Mit jedem Zug an der Zigarette atmen Sie mehr als 4.000 schädliche Substanzen ein, die durch das Verbrennen von Tabak freigesetzt werden.
Auf dem Markt gibt es viele unterschiedliche Präparate, die diejenigen, die mit dem Rauchen aufhören wollen, in ihrem Vorhaben unterstützen sollen. Nikotinkaugummis und Nikotinlutschtabletten gelten dabei neben Nikotinpflastern oder Nikotinsprays als zwei besonders erfolgversprechende Hilfsmittel.
Auch Nikotinersatzprodukte (etwa Kaugummis oder Lutschtabletten) enthalten den Wirkstoff Nikotin, den wir in Zigaretten finden und der die eigentliche Ursache der Sucht bildet. Dennoch können solche Produkte helfen, einen Rauchstopp zu erwirken. Zudem ist für die gesundheitlichen Schäden, die durch Zigarettenkonsum hervorgerufen werden können, nicht unbedingt das Nikotin verantwortlich, sondern die vielen anderen giftigen Inhaltsstoffe im Tabakrauch. Das bedeutet: Der Griff zu Nikotinersatz ist gesünder als der Griff zur Zigarette.
Wichtig: Allein Nikotinersatzpräparate werden nicht reichen, um das Rauchen aufzugeben – Motivation und Konsequenz sollten die Grundlage Ihres Vorhabens – mit dem Rauchen aufzuhören – bilden.
Nikotin-Wirkung
Der Gehalt an Nikotin (auch Nicotin) in einer Zigarette beträgt rund 0,9 mg, in der Zigarette selbst ist mit 12 mg aber wesentlich mehr Nikotin enthalten. Das meiste davon verbrennt allerdings beim Rauchen, bevor es eingeatmet werden kann.
In geringen Dosen ist Nikotin ein Stimulans (wirkt aufputschend), in mittleren Dosen führt es zur Entspannung und in sehr hohen Dosen kann es giftig sein. Eine akute Überdosierung zeigt sich mit Übelkeit und Erbrechen.
Die Aufgabe der Nikotinersatzpräparate ist es, Entzugserscheinungen der Sucht zu reduzieren. Diese Entzugssymptome können zum Beispiel sein:
- Nervosität, Unruhe
- Angst
- Reizbarkeit, Aggressivität
- depressive Verstimmungen
- Konzentrationsprobleme
- Unruhe
- Schlafstörungen
- vermehrter Hunger bzw. Appetit
Nikotinersatz kann zwar nur die körperlichen Symptome des Nikotinentzugs lindern, welche meist nach 7 bis 10 Tagen abklingen, aber in der Regel werden dadurch auch die mentalen Belastungen, die mit der Raucherentwöhnung einhergehen, eingedämmt.

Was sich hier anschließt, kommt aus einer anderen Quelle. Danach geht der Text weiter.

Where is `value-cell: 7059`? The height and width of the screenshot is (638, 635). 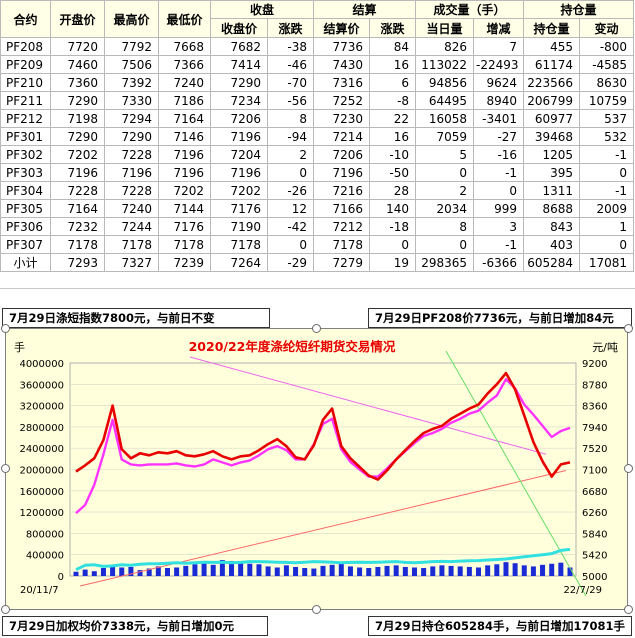
value-cell: 7059 is located at coordinates (445, 136).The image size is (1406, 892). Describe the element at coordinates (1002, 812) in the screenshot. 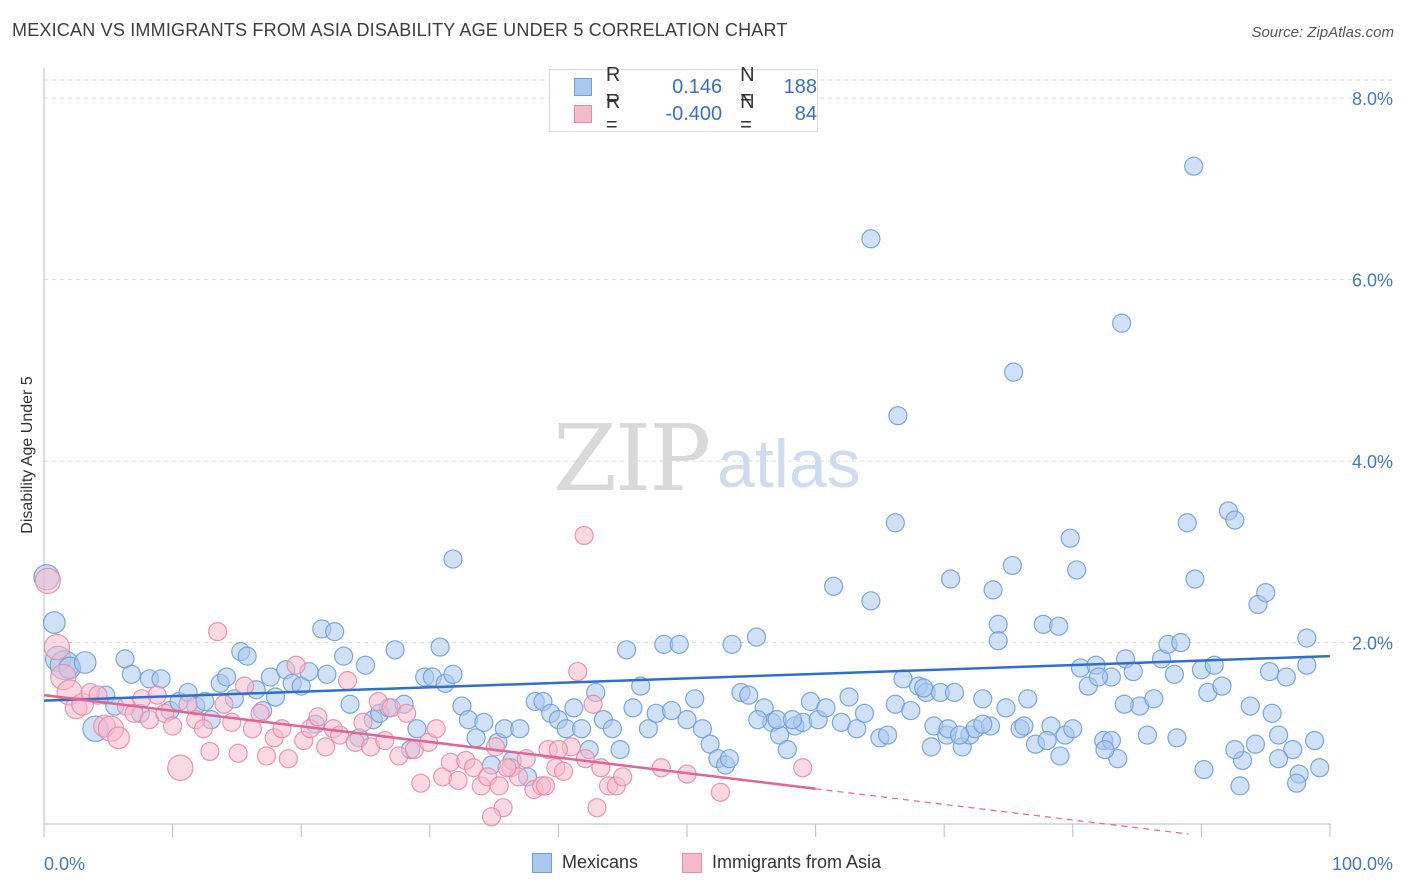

Die psychische Abhängigkeit nach Nikotin besteht weitaus länger als die körperliche, denn ein Großteil der Raucher greift nur in bestimmten Situationen zur Zigarette, um so Ärger, Stress oder anderen schwierigen Situationen zu begegnen. Auch Geselligkeit oder geistige Anregung können solche Situationen sein. Wenn sie dann plötzlich nicht mehr die gewohnte Zigarette in den Händen halten, kommt es oft zu einer inneren Leere, mit der sie erst umzugehen lernen müssen.
Liebes vergleich.org team,
ich habe mal gelesen das man Nicotin Kaugummies zur Diät nehmen kann. Stimtm das?
vielen Dank für eure antwort!
Liebe Frau Schulte,
vielen Dank für Ihren Kommentar zu unserem Nikotinlutschpastillen/Nikotinkaugummi-Vergleich.
In der Tat kauen einige Menschen Nikotinkaugummis zum Abnehmen. Der Grund liegt darin, dass Nikotin den Fettabbau anregen kann und bei vielen Leuten auch den Appetit zügelt. Auf dieser Website zum Thema Nikotin und Bodybuilding finden Sie noch weitere Informationen zum Thema Diät und Nikotin.
Sicherlich ist das Kauen von Nikotinkaugummis gesünder, als täglich 20 Zigaretten zu rauchen. Trotzdem sollten Sie sich bewusst sein, dass es sich bei Nikotin um eine Substanz handelt, die in größeren Mengen giftig wirkt. Zudem kann es bei regelmäßiger Nikotinzufuhr zur Erhöhung des Blutdrucks kommen. Auch Übelkeit und Erbrechen können auftreten, wenn Sie auf Niktoinkaugummis zurückgreifen.
Wir hoffen, wir konnten Ihnen weiterhelfen & wünschen Ihnen viel Erfolg bei Ihrer Diät.